Avery Bradley and KCP both make SI’s top 100 players list

DETROIT, MI - NOVEMBER 19: Avery Bradley
DETROIT, MI - NOVEMBER 19: Avery Bradley /

According to SI’s top 100 list, the Detroit Pistons made a big upgrade at the shooting guard position when they acquired Avery Bradley this summer.

The Boston Celtics need to cut salary in order to sign Gordon Hayward provided the Detroit Pistons an opportunity they couldn’t refuse. The Pistons had the chance to trade for Avery Bradley and sidestep Kentavious Caldwell-Pope‘s pending big deal, and upgrade the shooting guard position all in the process.

Bradley is measurably better than KCP, both offensively and defensively, and SI’s top 100 NBA player rankings agreed. Bradley checks in on the list at 54, while KCP is at 99.

SI’s Ben Golliver summarized the 3-and-D dichotomy facing KCP, newly of the Los Angeles Lakers.

"Cast as a prototypical 3-and-D wing, the 24-year-old shooting guard shot below league average from deep for the fourth straight year and posted a 107.7 defensive rating that was nearly seven points worse than Detroit’s mark when he was on the bench. Naturally, critics might wonder: If a “3-and-D wing” is both a subpar shooter and a minus defender, what is he?"

Some of his poor defensive numbers can be attributed to a second half of the season when he was an unmitigated disaster on both ends following a shoulder strain. While both KCP and the organization claim he wasn’t hurt, the alternative is that a high-character and high-energy 24-year-old decided to take the final three months of a contract year off.

As for Avery Bradley, the upgrade he represents is stark.

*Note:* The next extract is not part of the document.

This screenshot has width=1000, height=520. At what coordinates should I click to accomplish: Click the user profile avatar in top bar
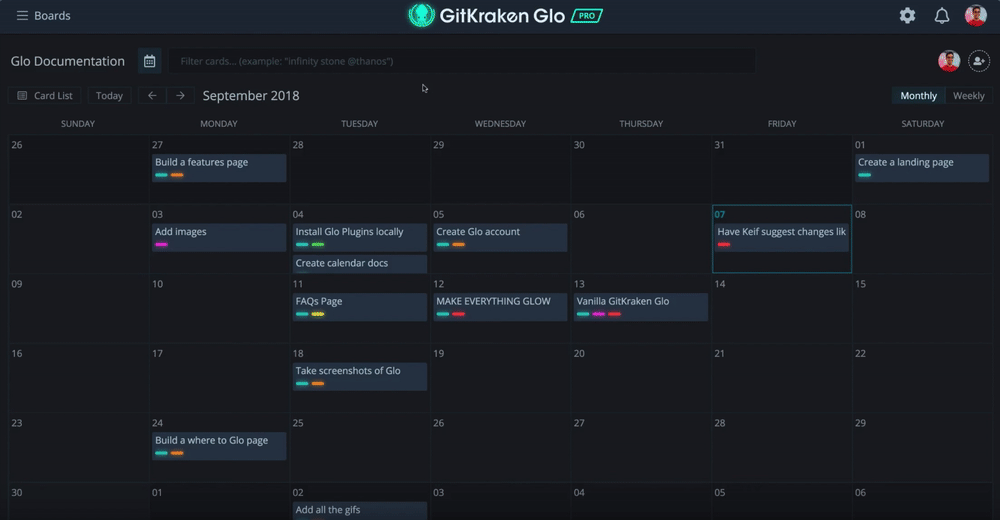tap(975, 16)
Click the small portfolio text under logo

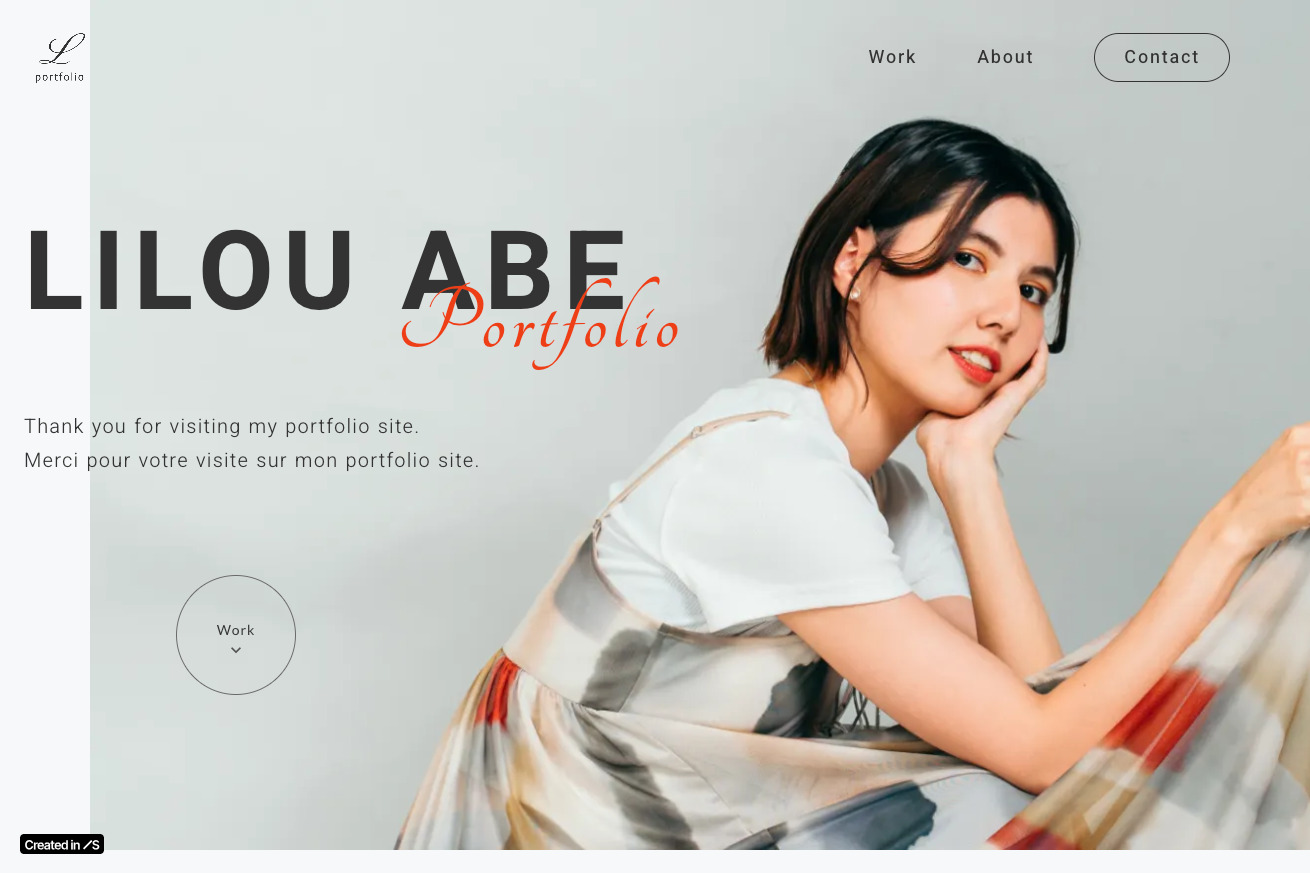(60, 77)
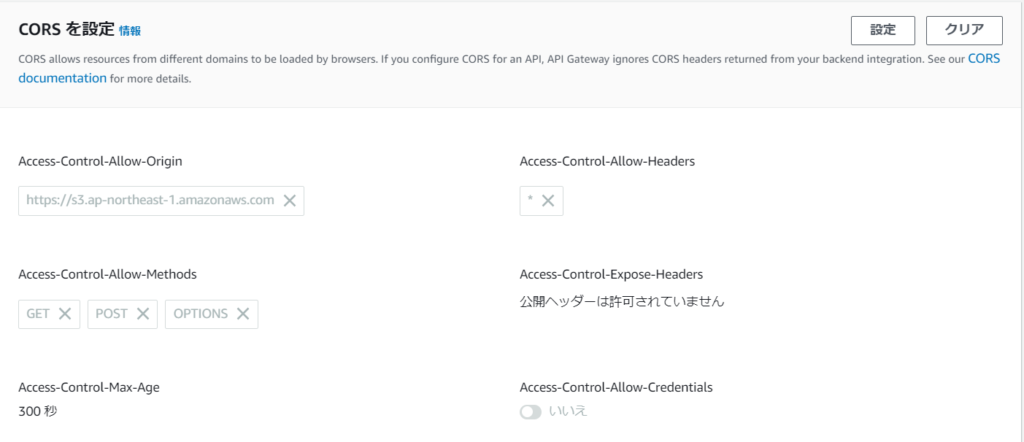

SI’s Rob Mahoney expresses what he brings to the table for the Detroit Pistons:

"There are quicker guards out there, but it’s Bradley who’s picking up his man at three-quarter court, turning every dribble into a battleground. There may be players closer to a loose ball, but Bradley is the one who makes up enough ground to snatch a possession away. There are better shooters and smoother ball-handlers, and yet Bradley has worked those skills and more to bring his greater game toward its reasonable limit. Bradley is one of those defenders (and one of those opponents in general, really) that nobody wants to face."

Bradley is an example of a player who has become more than the sum of his parts. At just 6’2″, he had a rebounding percentage of 10.1 percent. That’s a remarkable rate for any guard, let alone one with such diminutive stature. Without the monstrous physical assets and advantages some NBA players have, he closes the gap with hustle, effort, drive and intellect to maximize his tools.

Next: Reggie Jackson appears in SI's top 100 list

Bradley is perhaps the realistic (or even optimistic) ceiling for what we hoped Kentavious Caldwell-Pope might become. Pistons fans love a guy who can make life hell for an opponent on the defensive end of the floor, and that’s most certainly Avery Bradley.